La voix d'en bas reprit :

— Allohé pour les bons Lorrains !

Jacques, ayant respiré l'air des bois jusqu'au fond de sa poitrine, chanta :

— Allohé pour la nuit très douce !

Il se passa un court moment, comme il arrive entre oiseaux qui s'appellent, avant que la réponse vînt de la plaine. Et quand elle vint, elle était faible et voilée. Gérard devait descendre, par les prés, vers les maisons du Nassau, toutes proches de Creutzwald.

— Allohé pour la France aimée ! Allohé ! Allohé !

Jacques ne répondit pas. Depuis qu'il avait quitté Gérard, à peine s'il avait fait une centaine de pas. Il voulut prendre l'allure rapide qui lui était habituelle. Mais, presque tout de suite, il s'arrêta. Là, sur le talus de la route et du côté du plateau, il apercevait une pierre taillée, large, haute de plus d'un mètre, sur laquelle une croix était gravée profondément. Il la connaissait bien. Mille fois il avait passé, songeant : « Un homme tué sur la route, jadis, à la lisière des forêts ? Un laboureur écrasé par sa charrette ? Foudroyé ? » Il ne savait pas. Qui est-ce qui savait, hormis Dieu ? Mais cette nuit, au sommet de la pierre, un pain était posé, qu'éclairait la lune inclinée. Jacques descendit dans le fossé, et se tint debout, le cœur battant. Sa pauvre femme, celle qui dormait là-bas, dans le village, était venue ici, le matin même ou la veille. Sur la tombe de l'inconnu, elle avait mis de la nourriture pour l'enfant mort aussi, et qui n'était guère moins oublié que celui-là. Baltus, Baltus, il faut supporter cette tendresse maternelle qui ne veut pas croire à la séparation, accepter de n'être que le second amour de cette âme égarée, pardonner les silences, les inattentions, les longues courses à travers la campagne, et ne pas avoir l'air de t'apercevoir que la santé de Marie s'affaiblit, que les yeux sont de plus en plus cernés, et les lèvres aussi pâles que la lumière de la lune.

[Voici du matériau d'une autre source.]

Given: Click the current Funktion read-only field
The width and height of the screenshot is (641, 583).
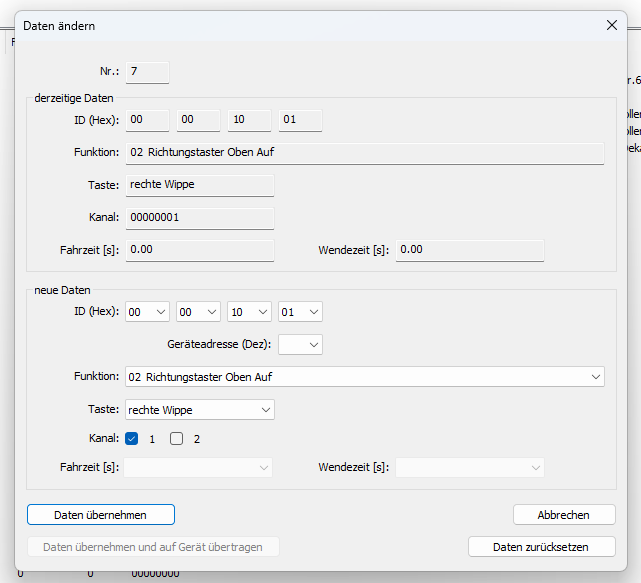Looking at the screenshot, I should tap(364, 153).
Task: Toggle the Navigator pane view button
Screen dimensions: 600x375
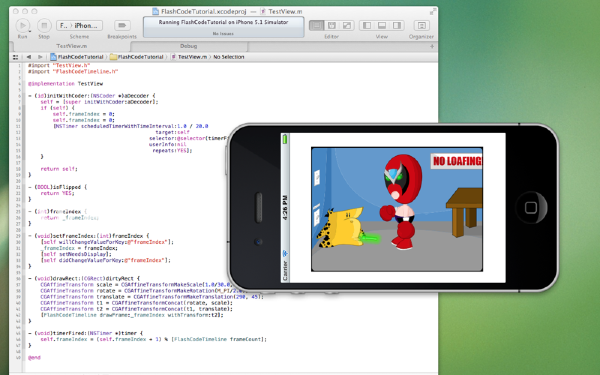Action: [x=367, y=25]
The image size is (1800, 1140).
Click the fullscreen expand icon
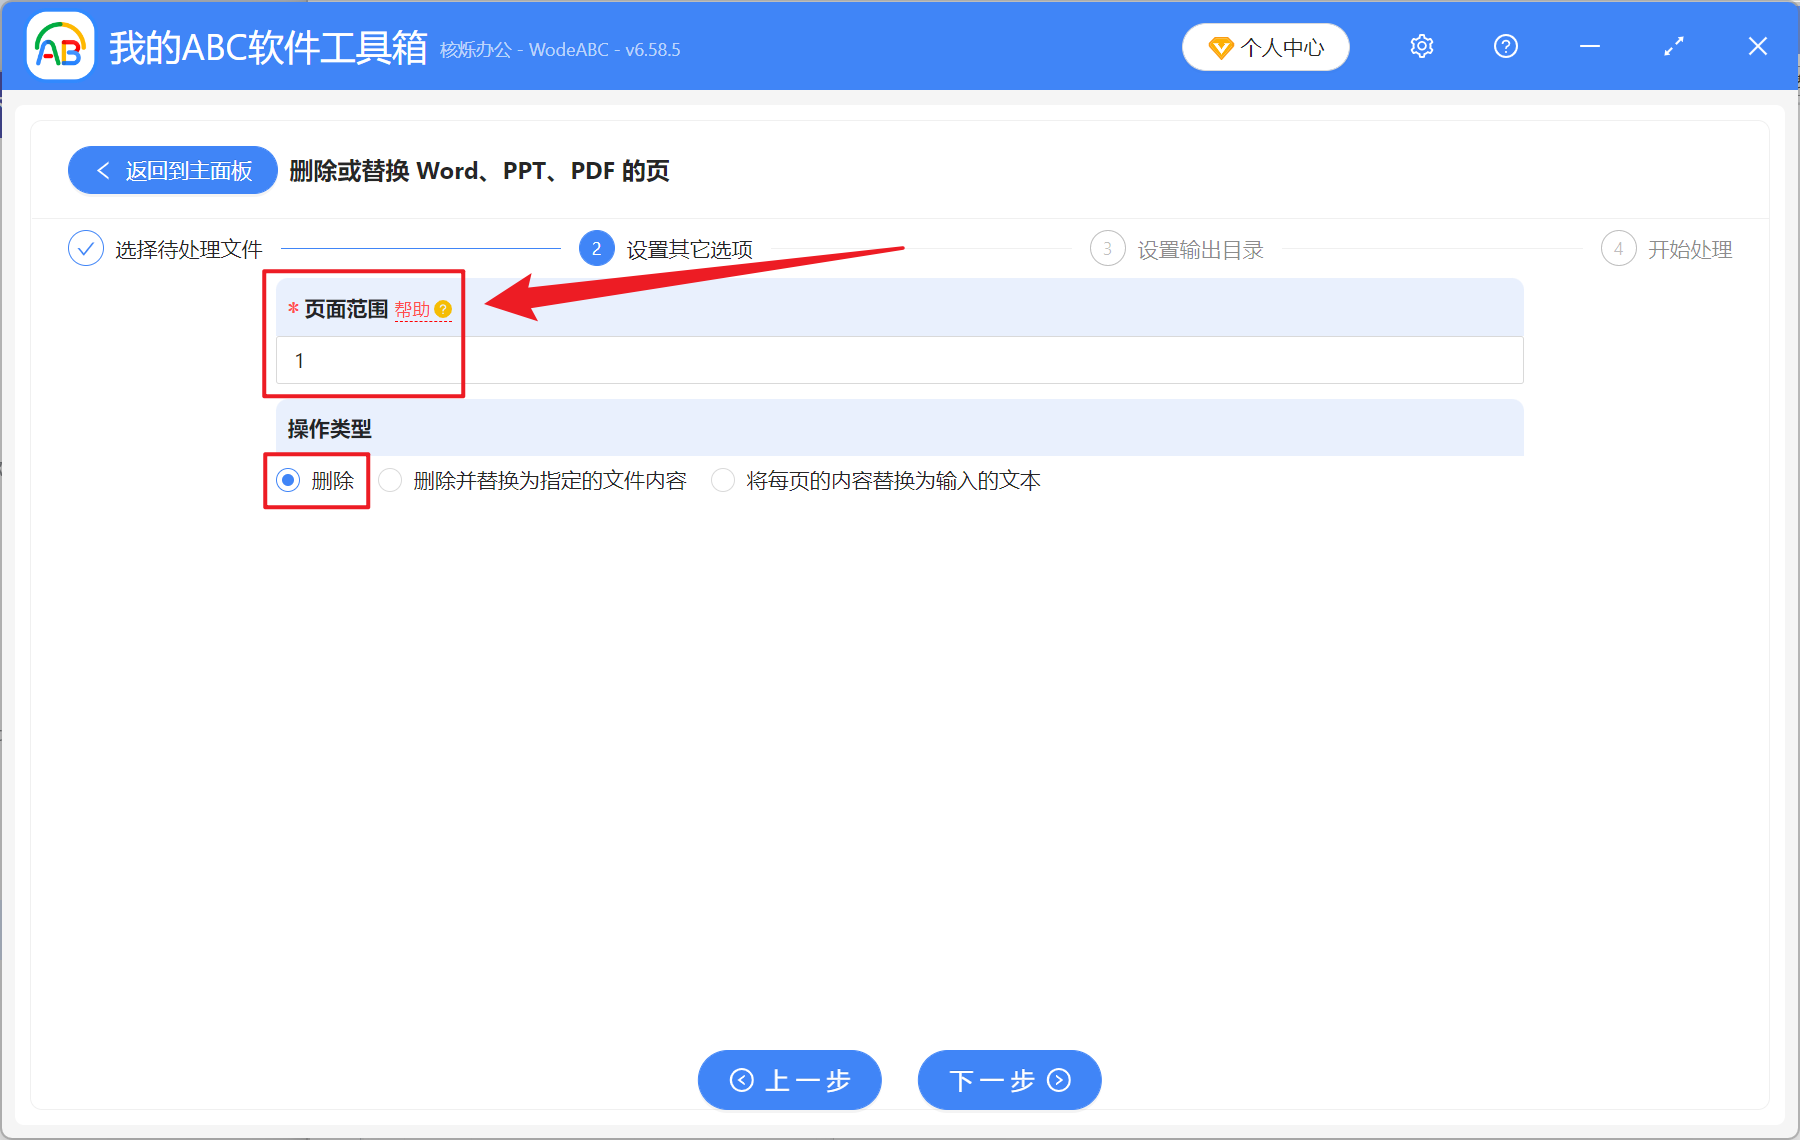(1673, 46)
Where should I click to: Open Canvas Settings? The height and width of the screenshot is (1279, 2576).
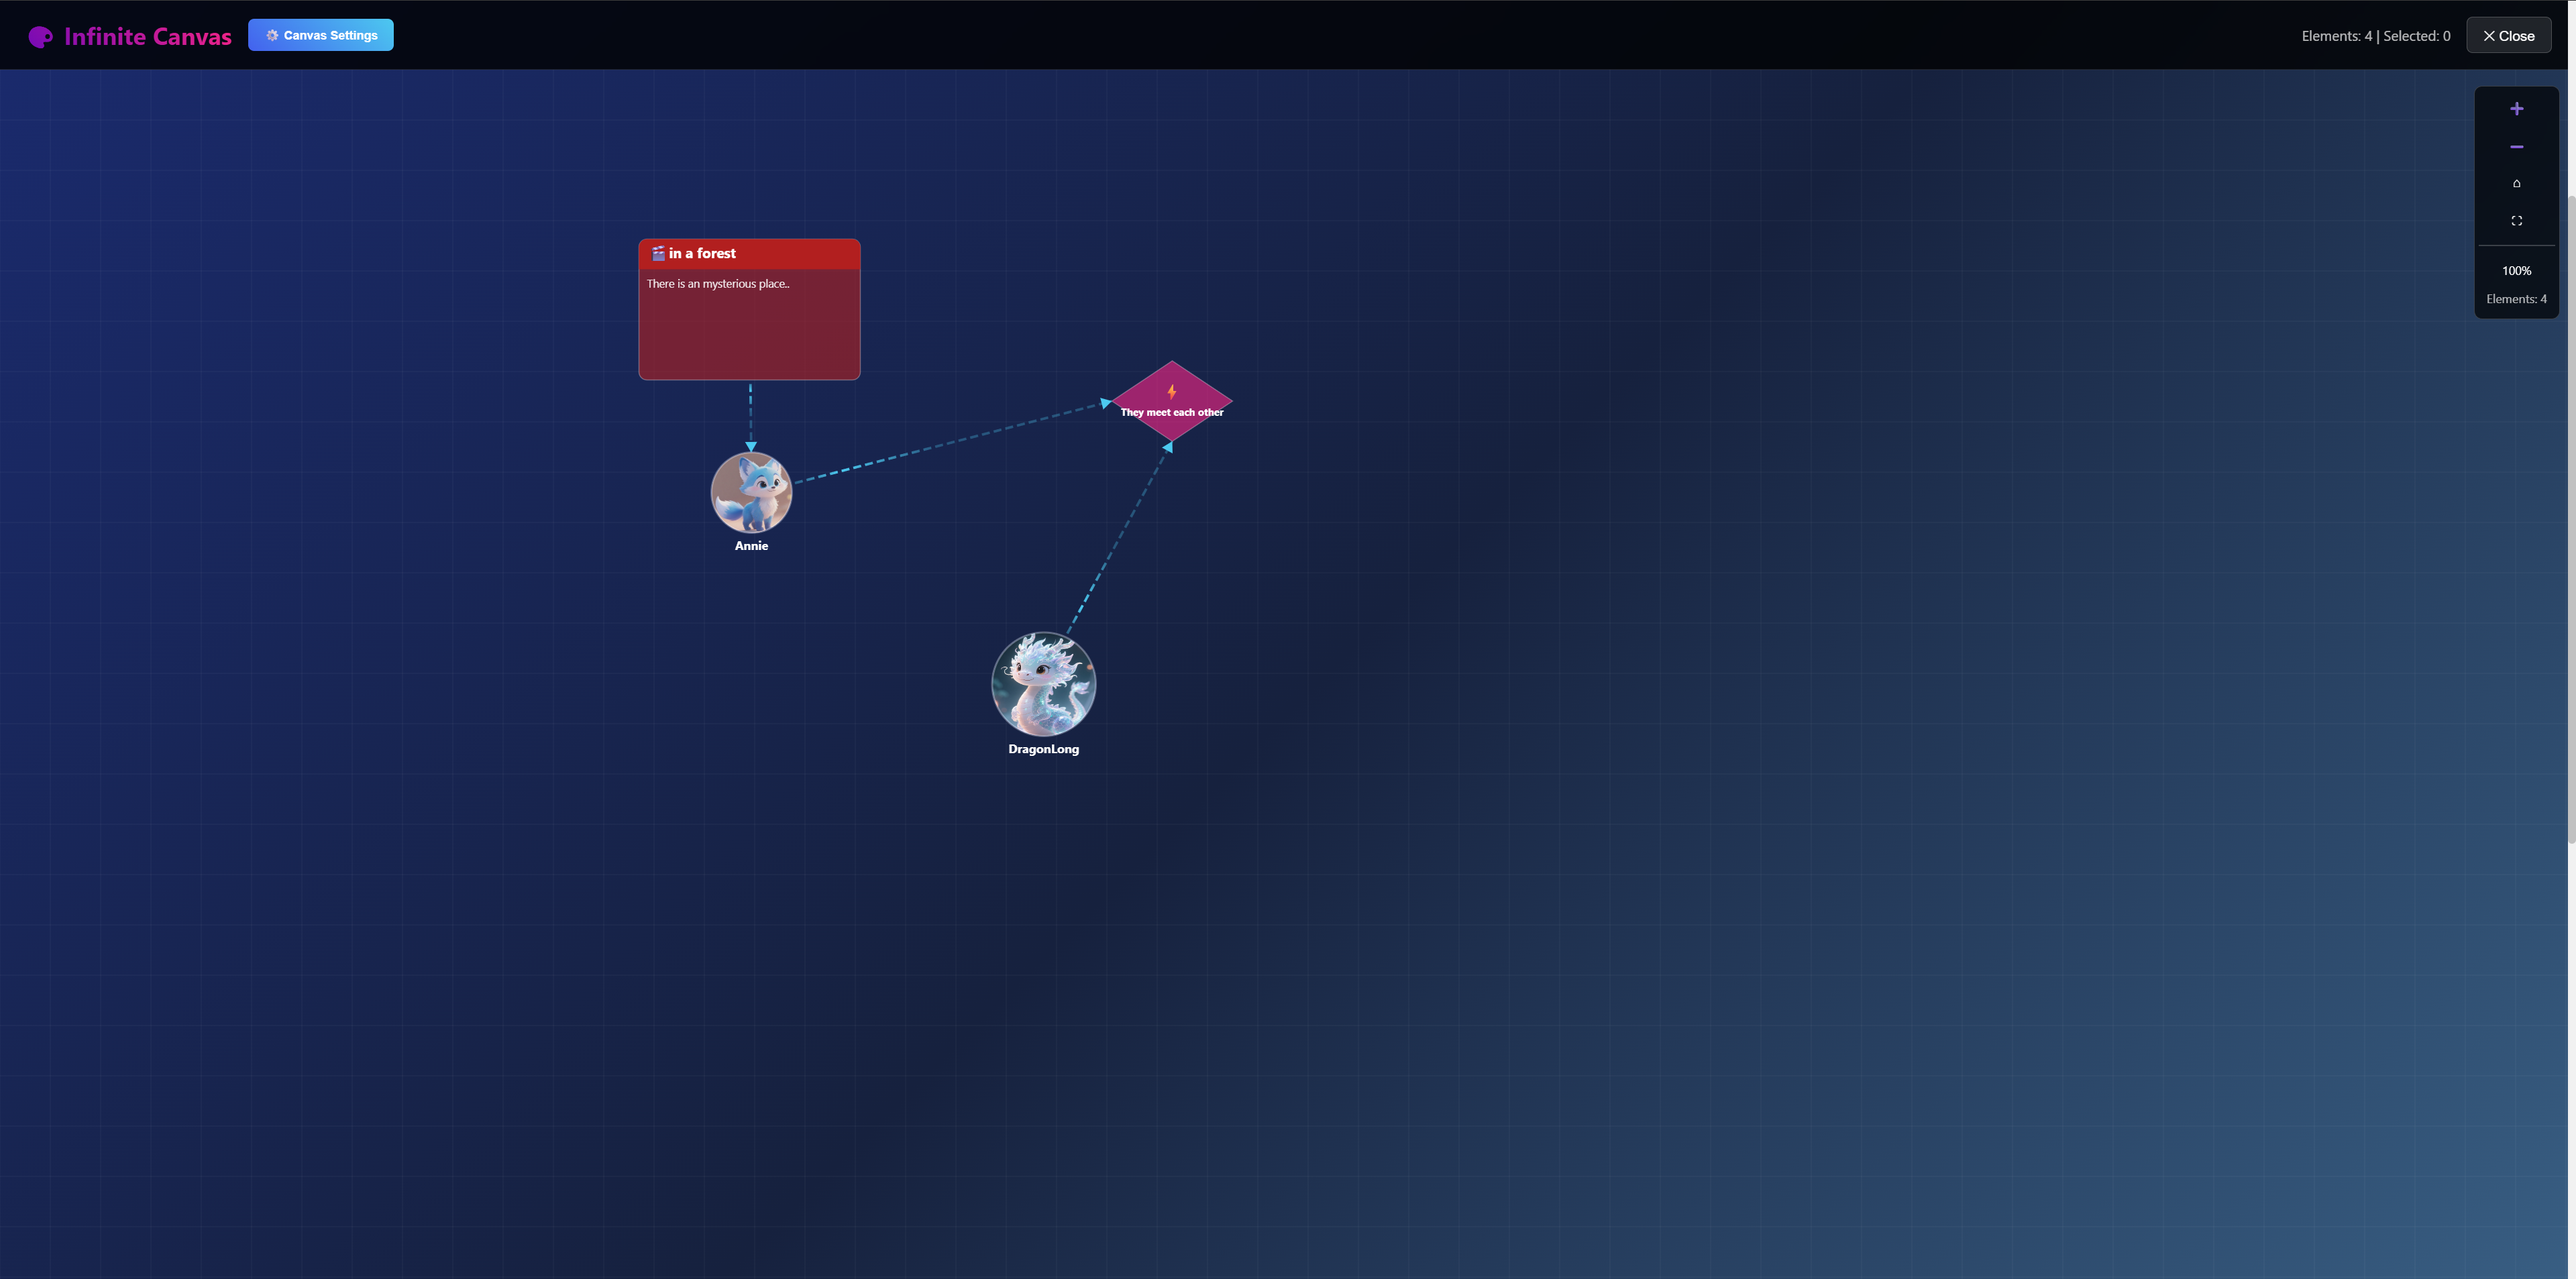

En ce moment, le pain boulangé par l'ouvrier de madame Poincignon luisait aussi, plus blanc qu'à dix heures, quand l'étalage recevait le soleil du matin et que le mitron tournait la roue dentée du store. Jacques Baltus étendit le bras, et prit le grignon de pain ; il avait faim, après cette longue veille à la Horgne, et puis vaguement, demi-combattue, puis accueillie, la tentation lui venait de faire ce qu'aurait fait le petit, s'il était revenu : de goûter au pain de la mère. Avec la pointe de son couteau, sur le plat de l'entame, il traça une croix à deux croisillons, comme c'était l'immémoriale habitude chez les Baltus, puis, coupant une tranche, il y mordit, et replaça le restant au sommet de la pierre. Un carré de papier, tout petit, avait glissé à terre. L'homme le ramassa. La lune éclairait si bien qu'il put lire les trois lignes d'une écriture un peu lourde et qu'il connaissait : « Mon Nicolas, tu as déjà mangé de mon pain, un peu partout. À présent reviens vite et droit chez nous. Tout sera pardonné. Six ans que je t'attends, et je suis ta mère Marie ! » Dans la poche de son veston, près du cœur, Jacques enfonça le carré de papier, il avait des larmes dans les yeux. Elles eurent le temps de sécher, tandis qu'il achevait de parcourir, au pas militaire, la route qui va vers Condé-la-Croix.